Several recent studies have attempted to overcome the disadvantages of bone marrow stimulation alone. Kerkhoffs et al. [19] introduced a new arthroscopic treatment method for OLT, which they referred to as LDFF (Lift, drill, fill, and fix). This method seems to be useful in OLT with large osteochondral lesions (diameter >10 mm), but not for chondral lesions in young patients.

On the other hand, Kim et al. [20] compared the clinical and MRI outcomes between bone marrow stimulation alone and injection of mesenchymal stem cells along with bone marrow stimulation in patients with OLT. Although the study follow-up period was short, they suggested that the stem cell group exhibited promising results when compared to the marrow stimulation only group, even when poor prognostic factors were present, including old age, a large lesion size, or a subchondral cyst. Although stem cell treatment showed good clinical results in treating OLT, there is limited evidence on the direct clinical benefits of such treatment. Therefore, randomized control studies and long-term follow-up should be performed in the future.

The limitations of this study are that the study groups were relatively small, so further studies should involve more cases. Another limitation is that this study presented results only on clinical outcomes, suggesting that the healing status of the lesion was not directly assessed through MRI or arthroscopy. Although the location of the lesion may affect the technical difficulties of subchondral drilling or of microfracture, subsequently influencing the clinical outcomes, this issue was not covered in this study.

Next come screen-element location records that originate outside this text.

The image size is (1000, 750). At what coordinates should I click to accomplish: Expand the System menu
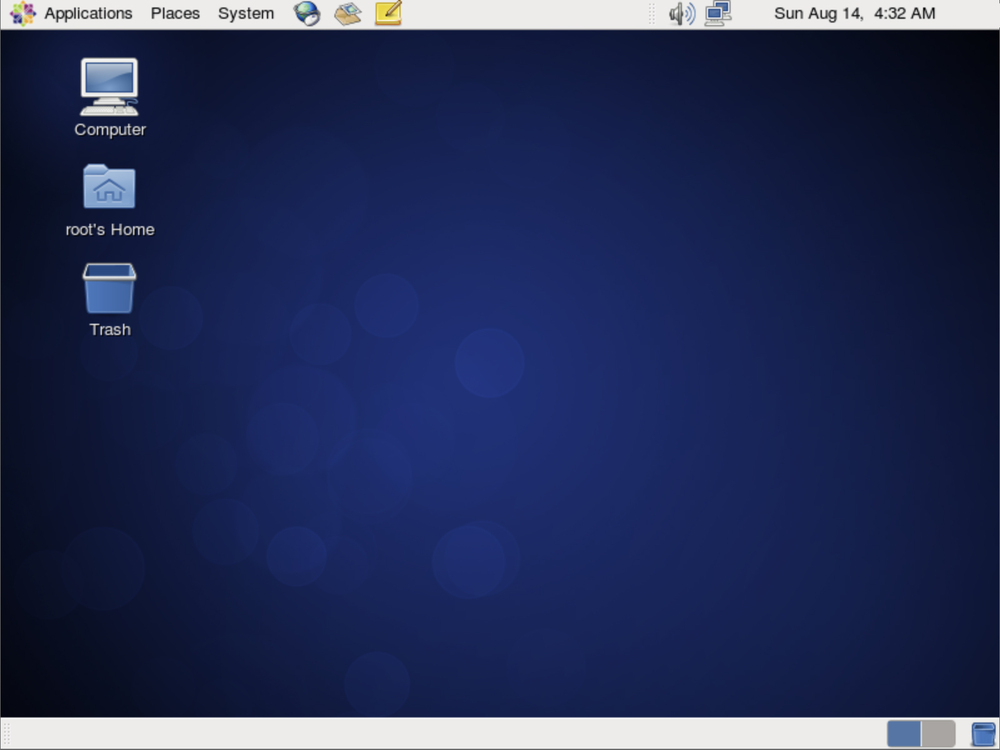click(246, 14)
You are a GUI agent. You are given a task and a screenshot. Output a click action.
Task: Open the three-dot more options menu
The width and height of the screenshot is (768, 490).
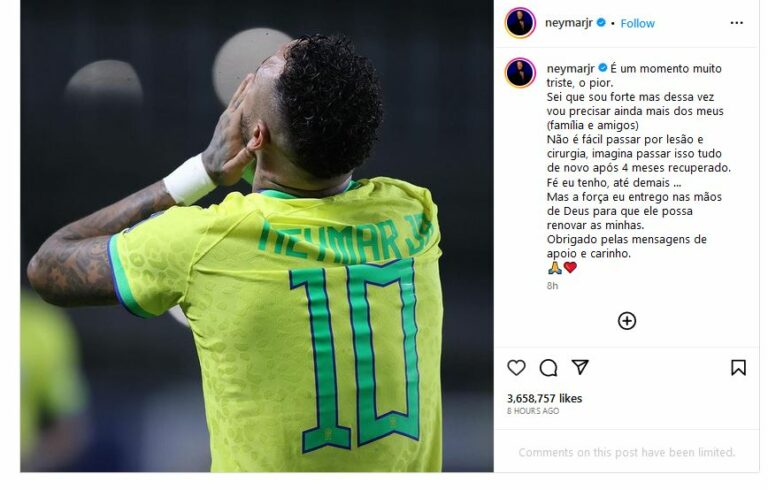(737, 23)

Many surgeons disagree as to which technique is the best for treating small- to mid-sized OLT. Some assume that subchondral drilling will have worse clinical outcomes relative to microfracture treatment due to heat necrosis and technical difficulties. However, this study showed that both methods present similar clinical outcomes. Our results suggest that the surgeon treating a small- to mid-sized OLT may choose between either method depending on their preferences and location of the lesion.

Conclusions

Arthroscopic subchondral drilling and microfracture techniques to treat OLT showed similar clinical outcomes when used to stimulate bone marrow. Accordingly, our results suggest that both techniques provide an effective and reliable means to treat small- to mid-sized OLT, regardless of different techniques.